Add item for page 517

markjprice · markjprice · commit 9f118eafa1d1 · 2024-04-11T09:57:44.000+01:00
diff --git a/docs/errata/README.md b/docs/errata/README.md
@@ -4,7 +4,7 @@ If you find any mistakes in the eighth edition, *C# 12 and .NET 8 - Modern Cross
 
 [**Errata** (19 items)](errata.md): Typos, tool user interface and behavior changes, or mistakes in code that would cause a compilation error that prevents a successful build.
 
-[**Improvements** (22 items)](improvements.md): Changes to text or code that would improve the content. These are optional.

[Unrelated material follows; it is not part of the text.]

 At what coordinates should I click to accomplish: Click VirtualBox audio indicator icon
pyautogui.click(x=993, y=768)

+[**Improvements** (23 items)](improvements.md): Changes to text or code that would improve the content. These are optional.
 
 [**Common Mistakes** (6 items)](common-mistakes.md): These are some of the most common mistakes that a reader might encounter when trying to get code in book tasks to work, or when trying to write your own code. 
 
diff --git a/docs/errata/improvement-p517.png b/docs/errata/improvement-p517.png
diff --git a/docs/errata/improvements.md b/docs/errata/improvements.md
@@ -1,4 +1,4 @@
-**Improvements** (22 items)
+**Improvements** (23 items)
 
 If you have suggestions for improvements, then please [raise an issue in this repository](https://github.com/markjprice/cs12dotnet8/issues) or email me at markjprice (at) gmail.com.
 
@@ -24,6 +24,7 @@ If you have suggestions for improvements, then please [raise an issue in this re
 - [Page 460 - Identifying ranges with the Range type](#page-460---identifying-ranges-with-the-range-type)
 - [Page 484 - Compressing streams](#page-484---compressing-streams)

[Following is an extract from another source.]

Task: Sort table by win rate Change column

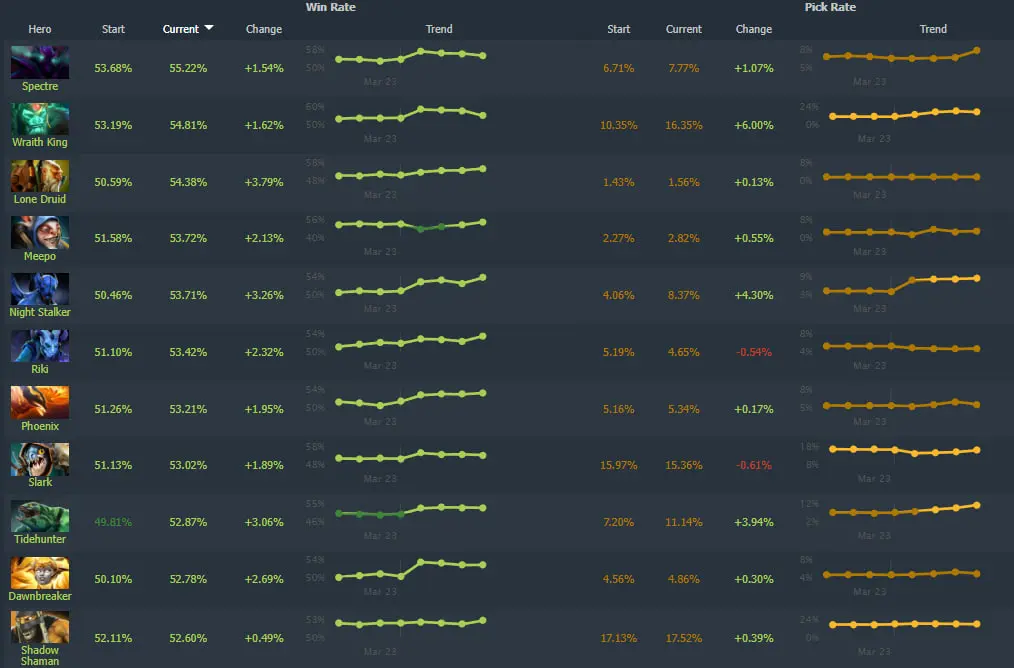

 - [Page 493 - Serializing as XML](#page-493---serializing-as-xml)
+- [Page 517 - Using SQL Server or other SQL systems](#page-517---using-sql-server-or-other-sql-systems)
 - [Page 541 - Querying EF Core models](#page-541---querying-ef-core-models)
 - [Page 727 - Understanding Swagger](#page-727---understanding-swagger)
 
@@ -602,6 +603,28 @@ In Step 2, I wrote, "In the project file, add elements to statically and globall
 
 Some readers do not notice that they need to statically import `System.Environment` so in the next edition I will write, "In the project file, add elements to statically and globally import the `System.Console` (to use `ForegroundColor` and `WriteLine`), `System.Environment` (to use `CurrentDirectory`), and `System.IO.Path` classes (to use `Combine`, `GetFileName`, and `GetDirectoryName`)."
 
+# Page 517 - Using SQL Server or other SQL systems
+
+In the online instructions, I say to "add package references to the EF Core data provider for SQL Server and the ADO.NET Provider for SQL Server, and globally and statically import the `System.Console` class for all C# files, as shown in the following markup:"
+```xml
+<ItemGroup>
+  <Using Include="System.Console" Static="true" />
+</ItemGroup>
+
+<ItemGroup>
+  <PackageReference Version="5.1.1" Include="Microsoft.Data.SqlClient" />
+  <PackageReference Version="8.0.0" Include="Microsoft.EntityFrameworkCore.SqlServer" />
+</ItemGroup>
+```
+
+But Microsoft discovered a vulnerability in versions `5.1.1`, `5.1.2`, and earlier. You should always use the most recent version of packages to make sure that any bugs have been fixed. 
+
+You can check for the most recent package versions at the following links: https://www.nuget.org/packages/Microsoft.Data.SqlClient#versions-body-tab and https://www.nuget.org/packages/Microsoft.EntityFrameworkCore.SqlServer/#versions-body-tab. 
+
+If you do so, then you will notice the warning about a vulnerability with the packages up to early January 2024. Since January 9, 2024 the vulnerability has been fixed with versions `4.0.5`, `5.1.3`, and `5.2.0-preview5.24024.3`, as shown in the following screenshot:
+
+![Vulnerable packages](improvement-p517.png)
+
 # Page 541 - Querying EF Core models
 
 > Thanks to **swissbobo** in this book's Discord channel for asking a question that prompted this improvement.